▸ **Instructions to follow**
Please return every line of the records below that contains the word "energiateollisuus".

Extracted data entries
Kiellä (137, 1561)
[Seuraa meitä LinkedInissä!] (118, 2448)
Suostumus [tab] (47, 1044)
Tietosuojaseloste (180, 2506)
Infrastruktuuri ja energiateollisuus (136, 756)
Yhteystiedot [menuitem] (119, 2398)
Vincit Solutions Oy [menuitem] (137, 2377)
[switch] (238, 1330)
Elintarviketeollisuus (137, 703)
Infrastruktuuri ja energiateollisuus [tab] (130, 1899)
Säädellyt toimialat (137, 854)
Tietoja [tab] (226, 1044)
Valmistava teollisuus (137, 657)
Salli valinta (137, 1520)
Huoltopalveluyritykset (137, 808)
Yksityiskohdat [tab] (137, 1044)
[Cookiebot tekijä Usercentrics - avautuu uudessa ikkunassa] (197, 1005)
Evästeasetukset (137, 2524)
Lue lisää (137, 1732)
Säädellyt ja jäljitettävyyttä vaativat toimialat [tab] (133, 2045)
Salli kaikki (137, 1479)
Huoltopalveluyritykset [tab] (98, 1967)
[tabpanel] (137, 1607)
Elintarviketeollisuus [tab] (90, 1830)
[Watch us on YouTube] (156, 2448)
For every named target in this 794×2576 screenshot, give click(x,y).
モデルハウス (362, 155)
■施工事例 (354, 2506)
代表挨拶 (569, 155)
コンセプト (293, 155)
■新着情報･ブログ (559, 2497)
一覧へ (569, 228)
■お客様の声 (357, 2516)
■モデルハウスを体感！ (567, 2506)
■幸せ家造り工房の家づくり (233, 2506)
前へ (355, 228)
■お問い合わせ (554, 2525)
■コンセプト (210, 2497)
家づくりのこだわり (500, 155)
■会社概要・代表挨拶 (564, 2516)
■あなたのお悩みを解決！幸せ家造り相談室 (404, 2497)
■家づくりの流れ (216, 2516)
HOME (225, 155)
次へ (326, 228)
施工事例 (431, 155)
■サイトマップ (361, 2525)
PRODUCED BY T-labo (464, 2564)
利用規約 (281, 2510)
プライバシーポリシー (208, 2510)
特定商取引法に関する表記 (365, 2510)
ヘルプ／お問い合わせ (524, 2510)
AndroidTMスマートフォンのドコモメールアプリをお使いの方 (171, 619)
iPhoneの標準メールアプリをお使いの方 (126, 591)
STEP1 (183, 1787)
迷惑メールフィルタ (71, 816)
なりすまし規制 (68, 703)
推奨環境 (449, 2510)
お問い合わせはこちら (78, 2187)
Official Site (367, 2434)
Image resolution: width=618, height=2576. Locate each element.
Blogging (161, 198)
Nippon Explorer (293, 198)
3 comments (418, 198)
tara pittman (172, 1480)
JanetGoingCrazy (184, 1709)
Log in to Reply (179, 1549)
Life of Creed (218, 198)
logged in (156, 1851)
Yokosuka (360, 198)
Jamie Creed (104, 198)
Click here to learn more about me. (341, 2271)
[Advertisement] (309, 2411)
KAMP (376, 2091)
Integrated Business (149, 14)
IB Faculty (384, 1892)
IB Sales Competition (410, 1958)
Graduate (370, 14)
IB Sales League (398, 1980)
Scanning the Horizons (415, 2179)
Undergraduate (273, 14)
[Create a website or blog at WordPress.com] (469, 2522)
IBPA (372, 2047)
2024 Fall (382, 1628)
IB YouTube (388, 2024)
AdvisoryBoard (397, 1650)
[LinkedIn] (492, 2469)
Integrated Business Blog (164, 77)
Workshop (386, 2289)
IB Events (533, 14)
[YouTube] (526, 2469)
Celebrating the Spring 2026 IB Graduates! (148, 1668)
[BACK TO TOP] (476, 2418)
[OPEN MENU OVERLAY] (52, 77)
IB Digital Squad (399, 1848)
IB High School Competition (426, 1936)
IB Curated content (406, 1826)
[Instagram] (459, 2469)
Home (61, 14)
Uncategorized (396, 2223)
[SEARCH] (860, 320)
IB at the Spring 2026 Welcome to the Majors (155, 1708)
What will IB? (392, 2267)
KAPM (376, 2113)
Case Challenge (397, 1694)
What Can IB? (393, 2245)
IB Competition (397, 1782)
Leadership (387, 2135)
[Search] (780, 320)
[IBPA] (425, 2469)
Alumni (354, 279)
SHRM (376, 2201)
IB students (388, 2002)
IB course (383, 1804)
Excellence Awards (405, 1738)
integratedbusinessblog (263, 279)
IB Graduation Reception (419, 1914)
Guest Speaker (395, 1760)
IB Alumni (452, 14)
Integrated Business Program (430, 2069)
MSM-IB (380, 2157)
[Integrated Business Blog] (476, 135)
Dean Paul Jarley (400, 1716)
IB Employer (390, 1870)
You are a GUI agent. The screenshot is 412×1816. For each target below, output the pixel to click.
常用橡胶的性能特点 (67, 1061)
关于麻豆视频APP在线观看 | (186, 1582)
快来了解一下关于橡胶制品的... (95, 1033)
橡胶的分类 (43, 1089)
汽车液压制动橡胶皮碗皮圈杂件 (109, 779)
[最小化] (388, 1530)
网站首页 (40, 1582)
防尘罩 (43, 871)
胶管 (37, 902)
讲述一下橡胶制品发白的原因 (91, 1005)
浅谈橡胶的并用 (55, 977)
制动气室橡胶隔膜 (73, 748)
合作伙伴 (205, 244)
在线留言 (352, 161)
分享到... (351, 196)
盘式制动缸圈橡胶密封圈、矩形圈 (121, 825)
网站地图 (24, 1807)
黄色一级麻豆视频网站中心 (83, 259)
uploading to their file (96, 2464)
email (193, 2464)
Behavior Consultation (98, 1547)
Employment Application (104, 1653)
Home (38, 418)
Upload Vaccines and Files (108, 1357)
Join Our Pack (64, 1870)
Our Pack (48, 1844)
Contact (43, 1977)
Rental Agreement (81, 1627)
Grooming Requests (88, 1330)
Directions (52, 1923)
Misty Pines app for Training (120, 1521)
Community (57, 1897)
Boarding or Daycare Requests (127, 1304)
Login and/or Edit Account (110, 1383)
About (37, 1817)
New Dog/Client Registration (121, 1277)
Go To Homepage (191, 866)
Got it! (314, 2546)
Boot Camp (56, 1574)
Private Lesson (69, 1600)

▸ **Answer box**
Infrastruktuuri ja energiateollisuus (136, 756)
Infrastruktuuri ja energiateollisuus [tab] (130, 1899)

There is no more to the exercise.